■ **REQUIRED TASK**: Turn all the entries below into a numbered list, leaving out any blank lines.

■ **RECORDS TO PROCESS**:
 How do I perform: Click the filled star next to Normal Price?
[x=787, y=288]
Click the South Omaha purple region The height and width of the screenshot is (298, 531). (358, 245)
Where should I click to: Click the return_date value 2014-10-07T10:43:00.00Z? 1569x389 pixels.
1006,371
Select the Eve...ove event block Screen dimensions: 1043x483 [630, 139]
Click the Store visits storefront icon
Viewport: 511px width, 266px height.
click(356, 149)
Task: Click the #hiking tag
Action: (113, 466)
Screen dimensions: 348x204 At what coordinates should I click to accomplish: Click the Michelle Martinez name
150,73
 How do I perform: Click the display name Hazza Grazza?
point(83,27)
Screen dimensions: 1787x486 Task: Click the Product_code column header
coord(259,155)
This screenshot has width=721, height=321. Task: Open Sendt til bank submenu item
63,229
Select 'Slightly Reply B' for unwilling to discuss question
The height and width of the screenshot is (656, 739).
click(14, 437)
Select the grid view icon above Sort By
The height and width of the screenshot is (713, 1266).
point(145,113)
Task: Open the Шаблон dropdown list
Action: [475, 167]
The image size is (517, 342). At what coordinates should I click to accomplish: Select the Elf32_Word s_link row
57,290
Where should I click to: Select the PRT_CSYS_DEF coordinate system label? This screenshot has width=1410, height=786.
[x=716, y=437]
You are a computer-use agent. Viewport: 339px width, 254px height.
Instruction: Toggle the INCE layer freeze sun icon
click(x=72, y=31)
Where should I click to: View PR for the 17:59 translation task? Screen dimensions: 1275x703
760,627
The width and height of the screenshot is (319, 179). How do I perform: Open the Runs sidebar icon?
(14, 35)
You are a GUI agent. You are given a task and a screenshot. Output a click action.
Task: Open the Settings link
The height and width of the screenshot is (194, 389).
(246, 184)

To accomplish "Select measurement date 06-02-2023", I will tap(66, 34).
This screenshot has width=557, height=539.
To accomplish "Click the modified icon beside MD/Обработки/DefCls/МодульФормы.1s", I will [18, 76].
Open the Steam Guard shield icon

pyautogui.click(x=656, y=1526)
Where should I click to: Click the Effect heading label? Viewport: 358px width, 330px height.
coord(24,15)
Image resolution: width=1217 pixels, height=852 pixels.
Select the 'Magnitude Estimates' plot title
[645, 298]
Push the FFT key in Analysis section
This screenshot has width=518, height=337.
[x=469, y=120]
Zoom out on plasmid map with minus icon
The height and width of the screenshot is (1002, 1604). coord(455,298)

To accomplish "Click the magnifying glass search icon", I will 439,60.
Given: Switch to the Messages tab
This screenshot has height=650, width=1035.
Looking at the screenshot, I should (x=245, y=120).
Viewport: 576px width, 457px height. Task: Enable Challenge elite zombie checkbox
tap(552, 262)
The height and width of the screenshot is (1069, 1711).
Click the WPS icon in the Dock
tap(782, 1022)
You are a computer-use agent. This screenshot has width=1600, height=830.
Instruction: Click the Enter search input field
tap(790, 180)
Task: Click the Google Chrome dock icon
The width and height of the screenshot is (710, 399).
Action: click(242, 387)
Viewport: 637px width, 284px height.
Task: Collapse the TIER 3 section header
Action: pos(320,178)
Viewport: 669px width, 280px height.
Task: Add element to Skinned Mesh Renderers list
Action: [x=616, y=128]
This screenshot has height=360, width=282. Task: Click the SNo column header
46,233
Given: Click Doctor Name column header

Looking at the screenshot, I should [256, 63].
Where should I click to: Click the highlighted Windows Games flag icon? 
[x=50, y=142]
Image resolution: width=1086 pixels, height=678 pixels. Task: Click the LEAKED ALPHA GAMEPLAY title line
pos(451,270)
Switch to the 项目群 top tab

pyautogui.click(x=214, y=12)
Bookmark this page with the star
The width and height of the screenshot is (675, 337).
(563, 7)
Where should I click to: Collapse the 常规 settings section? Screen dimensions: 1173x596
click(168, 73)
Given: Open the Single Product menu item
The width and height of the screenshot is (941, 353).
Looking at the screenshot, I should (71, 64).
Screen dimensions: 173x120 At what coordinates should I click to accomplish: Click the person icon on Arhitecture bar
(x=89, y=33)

■ **RESPONSE TO THIS EXERCISE**:
1.  How do I perform: Click the filled star next to Normal Price?
2. [x=787, y=288]
3. Click the South Omaha purple region The height and width of the screenshot is (298, 531). (358, 245)
4. Where should I click to: Click the return_date value 2014-10-07T10:43:00.00Z? 1569x389 pixels.
5. 1006,371
6. Select the Eve...ove event block Screen dimensions: 1043x483 [630, 139]
7. Click the Store visits storefront icon
8. Viewport: 511px width, 266px height.
9. click(356, 149)
10. Task: Click the #hiking tag
11. Action: (113, 466)
12. Screen dimensions: 348x204 At what coordinates should I click to accomplish: Click the Michelle Martinez name
13. 150,73
14.  How do I perform: Click the display name Hazza Grazza?
15. point(83,27)
16. Screen dimensions: 1787x486 Task: Click the Product_code column header
17. coord(259,155)
18. This screenshot has width=721, height=321. Task: Open Sendt til bank submenu item
19. 63,229
20. Select 'Slightly Reply B' for unwilling to discuss question
21. The height and width of the screenshot is (656, 739).
22. click(14, 437)
23. Select the grid view icon above Sort By
24. The height and width of the screenshot is (713, 1266).
25. point(145,113)
26. Task: Open the Шаблон dropdown list
27. Action: [475, 167]
28. The image size is (517, 342). At what coordinates should I click to accomplish: Select the Elf32_Word s_link row
29. 57,290
30. Where should I click to: Select the PRT_CSYS_DEF coordinate system label? This screenshot has width=1410, height=786.
31. [x=716, y=437]
32. You are a computer-use agent. Viewport: 339px width, 254px height.
33. Instruction: Toggle the INCE layer freeze sun icon
34. click(x=72, y=31)
35. Where should I click to: View PR for the 17:59 translation task? Screen dimensions: 1275x703
36. 760,627
37. The width and height of the screenshot is (319, 179). How do I perform: Open the Runs sidebar icon?
38. (14, 35)
39. You are a GUI agent. You are given a task and a screenshot. Output a click action.
40. Task: Open the Settings link
41. The height and width of the screenshot is (194, 389).
42. (246, 184)
43. To accomplish "Select measurement date 06-02-2023", I will tap(66, 34).
44. This screenshot has width=557, height=539.
45. To accomplish "Click the modified icon beside MD/Обработки/DefCls/МодульФормы.1s", I will [18, 76].
46. Open the Steam Guard shield icon
47. pyautogui.click(x=656, y=1526)
48. Where should I click to: Click the Effect heading label? Viewport: 358px width, 330px height.
49. coord(24,15)
50. Image resolution: width=1217 pixels, height=852 pixels.
51. Select the 'Magnitude Estimates' plot title
52. [645, 298]
53. Push the FFT key in Analysis section
54. This screenshot has width=518, height=337.
55. [x=469, y=120]
56. Zoom out on plasmid map with minus icon
57. The height and width of the screenshot is (1002, 1604). coord(455,298)
58. To accomplish "Click the magnifying glass search icon", I will 439,60.
59. Given: Switch to the Messages tab
60. This screenshot has height=650, width=1035.
61. Looking at the screenshot, I should (x=245, y=120).
62. Viewport: 576px width, 457px height. Task: Enable Challenge elite zombie checkbox
63. tap(552, 262)
64. The height and width of the screenshot is (1069, 1711).
65. Click the WPS icon in the Dock
66. tap(782, 1022)
67. You are a computer-use agent. This screenshot has width=1600, height=830.
68. Instruction: Click the Enter search input field
69. tap(790, 180)
70. Task: Click the Google Chrome dock icon
71. The width and height of the screenshot is (710, 399).
72. Action: click(242, 387)
73. Viewport: 637px width, 284px height.
74. Task: Collapse the TIER 3 section header
75. Action: pos(320,178)
76. Viewport: 669px width, 280px height.
77. Task: Add element to Skinned Mesh Renderers list
78. Action: [x=616, y=128]
79. This screenshot has height=360, width=282. Task: Click the SNo column header
80. 46,233
81. Given: Click Doctor Name column header
82. Looking at the screenshot, I should [256, 63].
83. Where should I click to: Click the highlighted Windows Games flag icon? 
84. [x=50, y=142]
85. Image resolution: width=1086 pixels, height=678 pixels. Task: Click the LEAKED ALPHA GAMEPLAY title line
86. pos(451,270)
87. Switch to the 项目群 top tab
88. pyautogui.click(x=214, y=12)
89. Bookmark this page with the star
90. The width and height of the screenshot is (675, 337).
91. (563, 7)
92. Where should I click to: Collapse the 常规 settings section? Screen dimensions: 1173x596
93. click(168, 73)
94. Given: Open the Single Product menu item
95. The width and height of the screenshot is (941, 353).
96. Looking at the screenshot, I should (71, 64).
97. Screen dimensions: 173x120 At what coordinates should I click to accomplish: Click the person icon on Arhitecture bar
98. (x=89, y=33)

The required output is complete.